# 6-9 6-10



## ducky152000 (Jul 20, 2005)

the wife and i went to the lake sunday nite, i got there at around 7 to wait for the boat trafic to settle down and there was no need for gathering bait, saltfork outdoors had some great goldfish ad i spent 40 bucks in there on 13 goldfish, yes they were very large goldfish! after setting our baits out we relaxed and i put up the tent for the wife, baits were active all nite and then at 11 pm i had a slow steady run, i engaged the reel and waited until i felt the fish slowly moving away. ran back and set into the fish and it turned me around while i was running back, i yelled for the wife to get her boots on and grab the net, the fish got in halfway an decided it wanted to go back into the deep, my reel started humming,and i new i had a decent fish on, i reminded the wife to put the net into the water and i would guide the fish in, she did a great job in not swooping at the fish but that may of been from me reminding her more than once while i was fighting the fish not to do so  
47lbs, it was defently a female do to the amount of eggs left on my shirt after taking pics, bu it looked alot like a male.

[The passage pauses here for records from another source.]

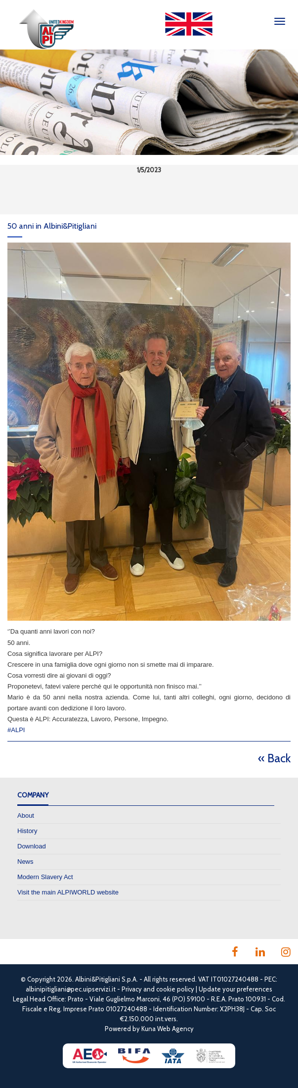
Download (31, 846)
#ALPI (16, 730)
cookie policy (175, 989)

biggie and i fished saturday nite and we ended up with a 30, and i lost a flathead half way in.


----------



## theyounggun (Mar 28, 2010)

Nice cats man. Huge. I don't think we can use goldfish here in Michigan. Have to check that out before I go out. I hear they work wonders and here is the proof lol. Nice job.


----------



## ducky152000 (Jul 20, 2005)

We tend to use them more later in the year, when bluegill and other baits die on the hook when waters get warm. But we decided to get a few right now because they are great baits, and our bait store doesn't always have realy big goldfish, so. When they do we take advantage and get a few.


----------



## katfish (Apr 7, 2004)

Brock

I almost didn't recognize you without glowing eyes

You are all over the big fish---keep on them.


----------



## mastercatman (Jan 30, 2005)

Great looking fish and good story. Congrats on a good night out!


----------



## Bimmer (Aug 12, 2011)

Great fish there.....


----------



## Bluegill_Guru (Mar 10, 2012)

Damn dude, that first cat is a monster. Congrats on a great catch. Thanks for sharing.


----------



## lennyzrx (Dec 31, 2011)

nice fish.

I buy what they call feeder goldfish at the local pet store. for $1.15 a dozen they're hard to beat. there mostly small 2-3 in. 

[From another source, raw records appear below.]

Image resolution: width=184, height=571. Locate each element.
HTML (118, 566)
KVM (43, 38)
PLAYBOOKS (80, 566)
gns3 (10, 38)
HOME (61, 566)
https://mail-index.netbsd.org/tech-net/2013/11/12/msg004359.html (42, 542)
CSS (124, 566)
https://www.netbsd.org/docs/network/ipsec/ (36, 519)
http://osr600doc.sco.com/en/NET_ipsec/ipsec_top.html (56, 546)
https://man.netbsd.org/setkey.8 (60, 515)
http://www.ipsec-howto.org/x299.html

the fella told me he can special order big ones at more cost but, I'd have to buy 144- 12 dozen. usually I'll put my fish trap in the creek with some canned bisquits in it and get some chubs if time permits.

seems finding the time is my biggest problem. LOL


----------



## backupbait (Nov 4, 2010)

Awesome fish!! Congrats on a good night. Nice pics!


----------



## JUSTCRAZY (Apr 6, 2004)

Brock you are trying to takeover my fashion! Knee high boots and shorts=Hillbilly. 

Nice fish


----------